Dass der Kapitalismus die Arbeiterinnen und Arbeiter spaltet und zueinander in Lohnkonkurrenz setzt, ist keine Neuigkeit. An der jüngeren Geschichte migrantischer Arbeit in Deutschland konkretisiert sich dieses Prinzip. Die Verwundbarkeiten sind ungleich verteilt, die Zugänge zum Wohnungs- und Arbeitsmarkt entlang rassifizierter Linien gespalten. Das rechte Narrativ einer vermeintlichen »Überfremdungsgefahr« bricht einen möglichen Klassenantagonismus und löst ihn in einen Kulturkonflikt auf, der das irre Phantasma eines progressiven, homogenen Deutschlands in Abgrenzung zu einem als rückständig und unzivilisiert imaginierten ausländischen Anderen mobilisiert. Armut und Arbeitslosigkeit werden aus ihrem sozialen Kontext herausgelöst und gelten dann schlichtweg als Ergebnisse einer »fremden Kulturalisierung«, die sich nicht mit der »deutschen Mehrheitsgesellschaft« verträgt.
Wir dürfen daher nicht in die Falle tappen und glauben, diese Schieflage ließe sich durch eine ebenso kulturalistische Gegenoffensive von links aufheben. Denn wie sich an der Überausbeutung migrantischer Arbeit in Deutschland zeigt, bildet die Herabwürdigung durch identitäre Zuschreibungen nur das Vehikel einer systemischen Benachteiligung auf dem Wohn- und Arbeitsmarkt, die sich in die Struktur unserer Gesellschaft eingeschrieben hat.
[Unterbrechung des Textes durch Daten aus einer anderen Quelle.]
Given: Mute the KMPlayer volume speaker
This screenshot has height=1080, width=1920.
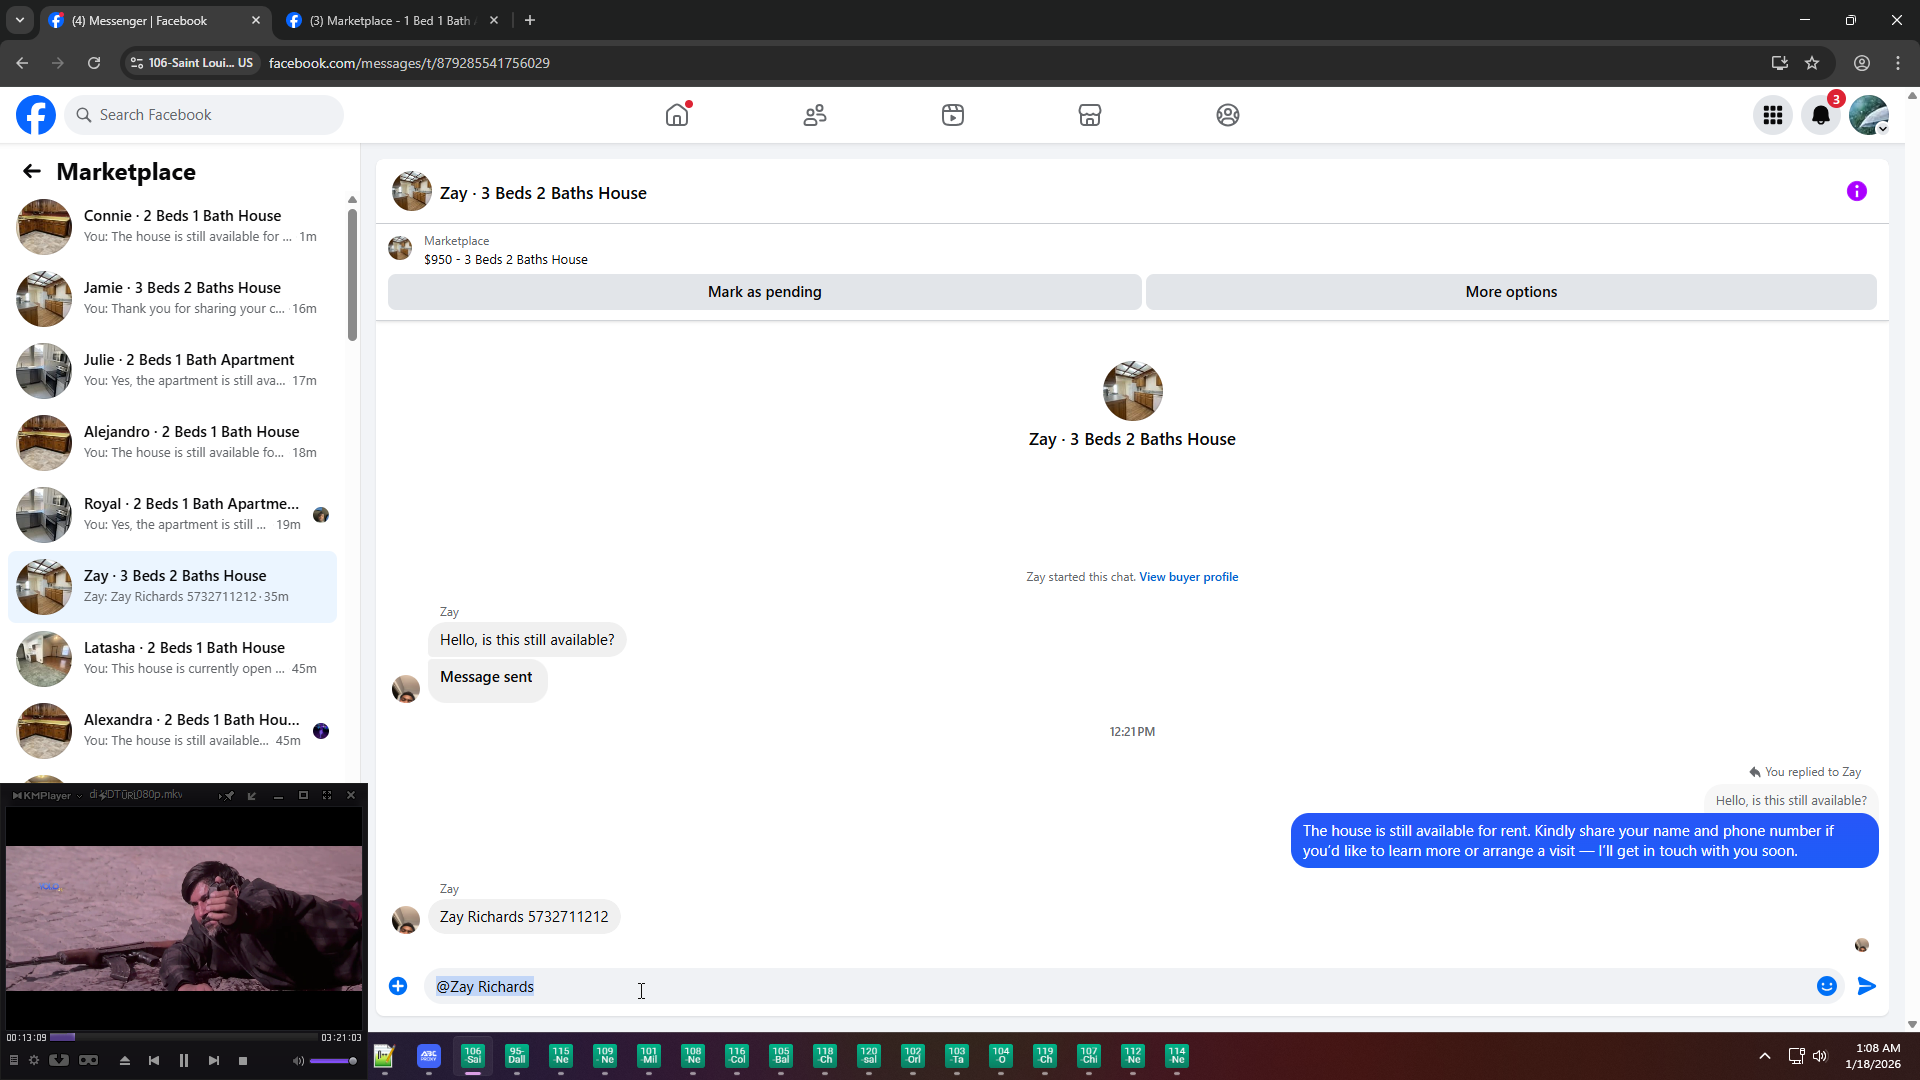Looking at the screenshot, I should coord(297,1061).
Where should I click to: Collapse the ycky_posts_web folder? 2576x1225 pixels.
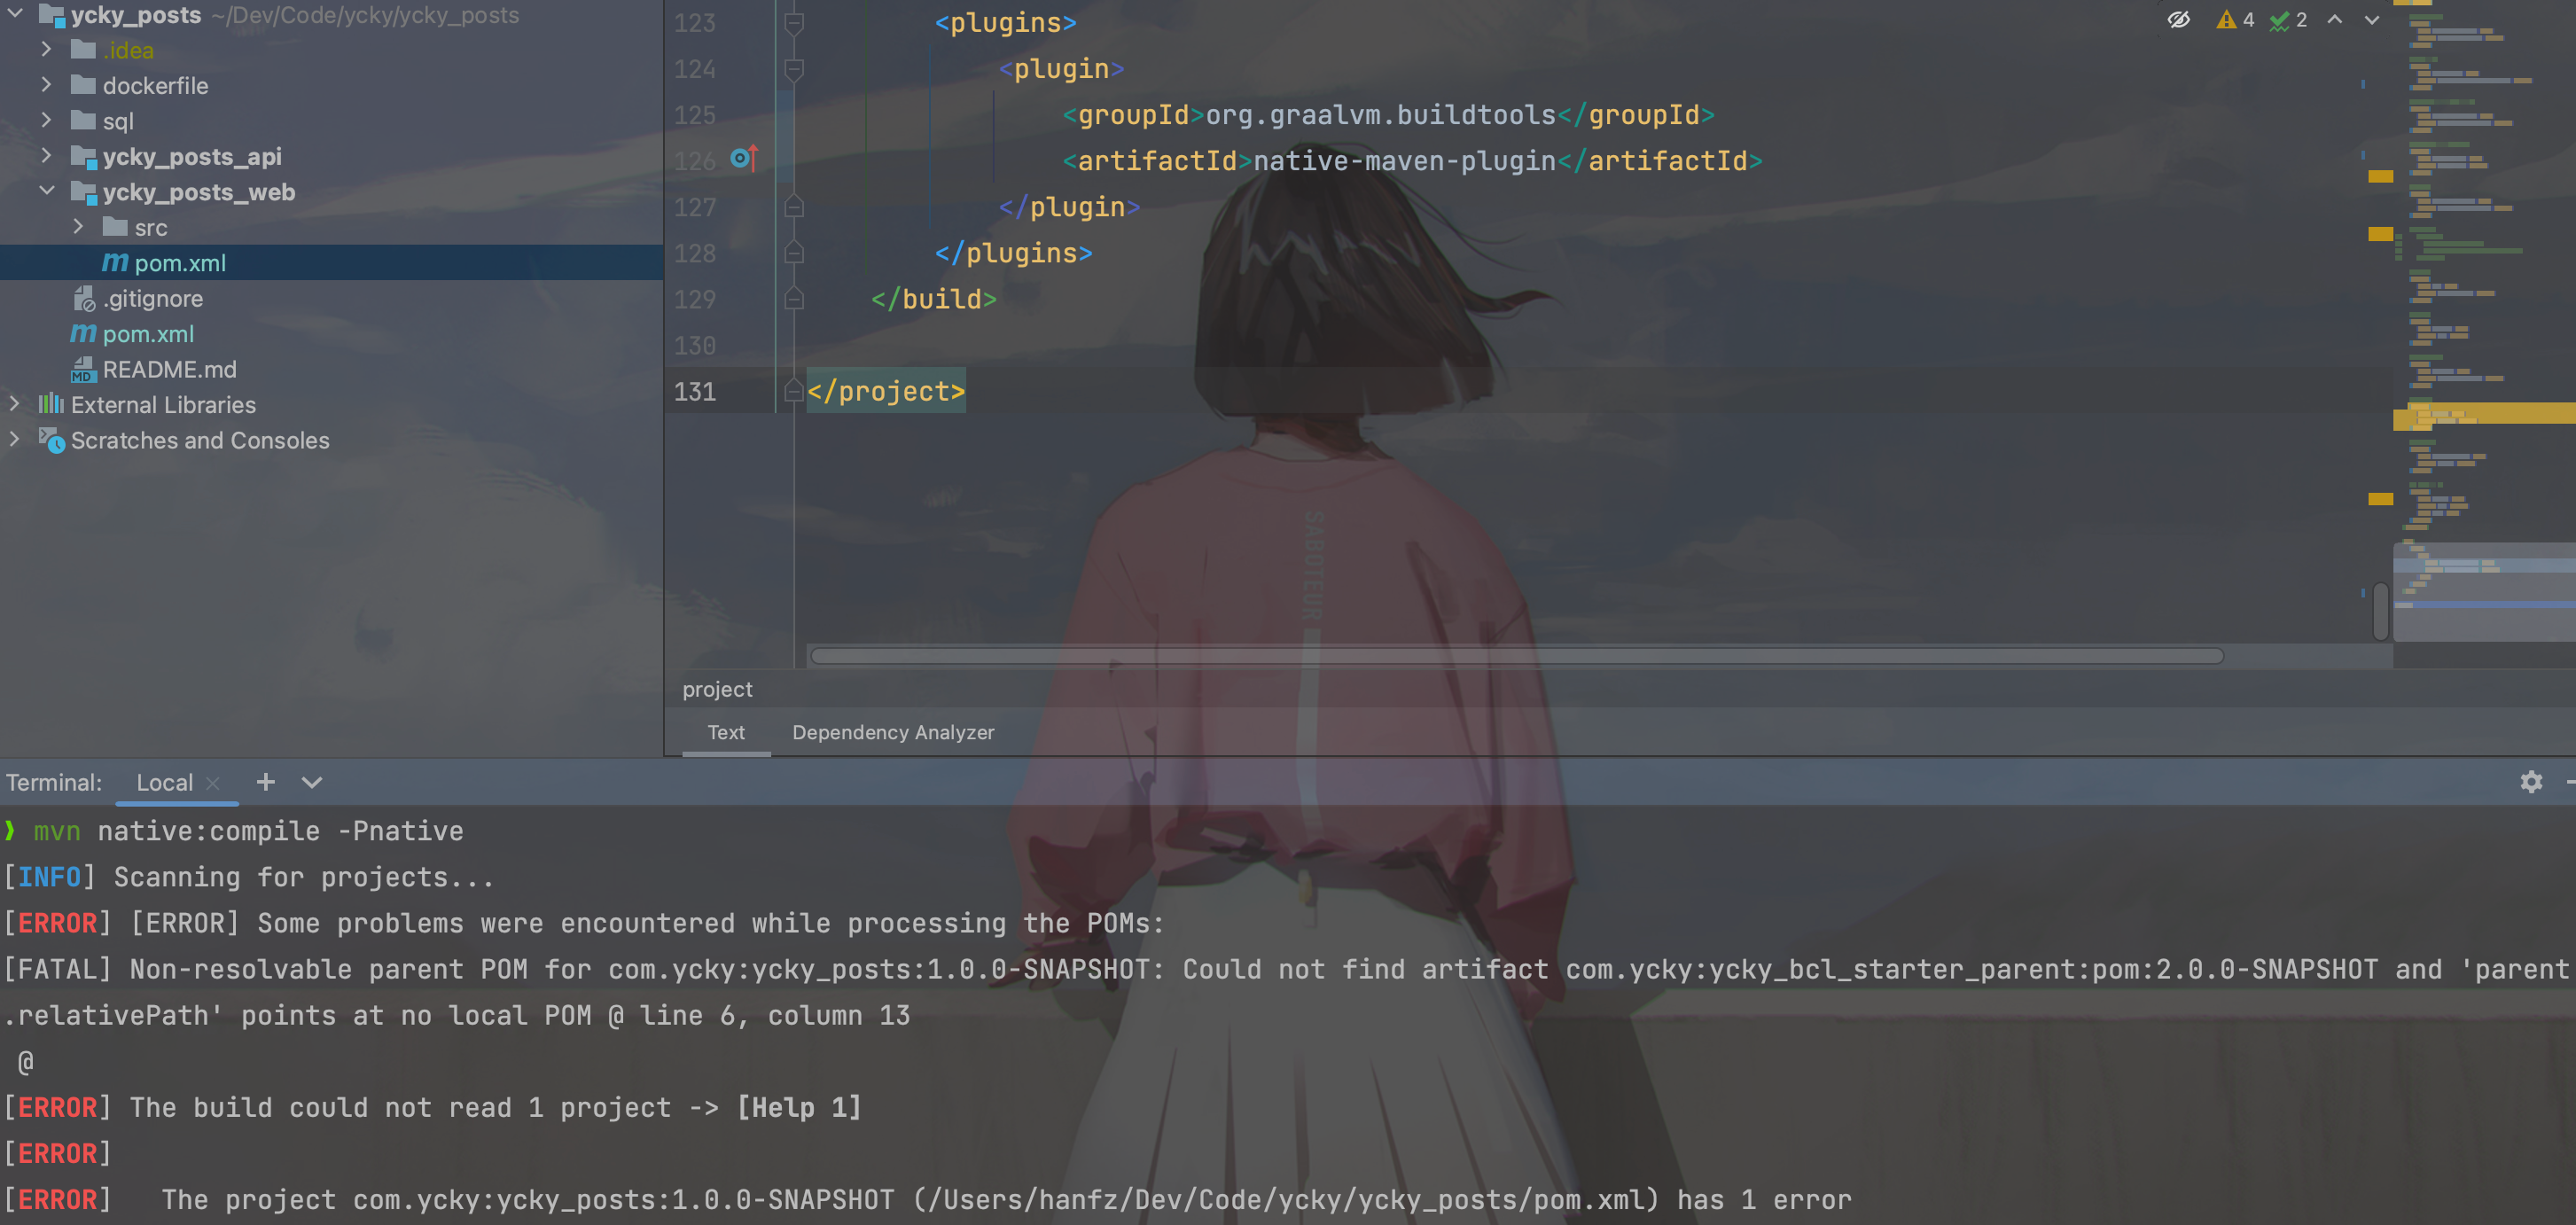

Mit einem Loblied auf die Vielfalt wird man diese nicht brechen können. Denn während sich die Rhetorik der Diversität damit begnügt, xenophobe Vorurteile auszubügeln, verkennt sie, dass Rassismus mehr ist als Ressentiment. Er produziert ein materielles Verhältnis der Benachteiligung – und als solches gilt es ihn auch zu bekämpfen. Wir brauchen eine Politik, die sich den Ungleichheiten in den Wohnverhältnissen, bei den Einkommen und am Arbeitsplatz zuwendet. Ein Blick auf die migrantischen Kämpfe von gestern kann sich da nur lohnen.
Astrid Zimmermann ist Managing Editor bei JACOBIN.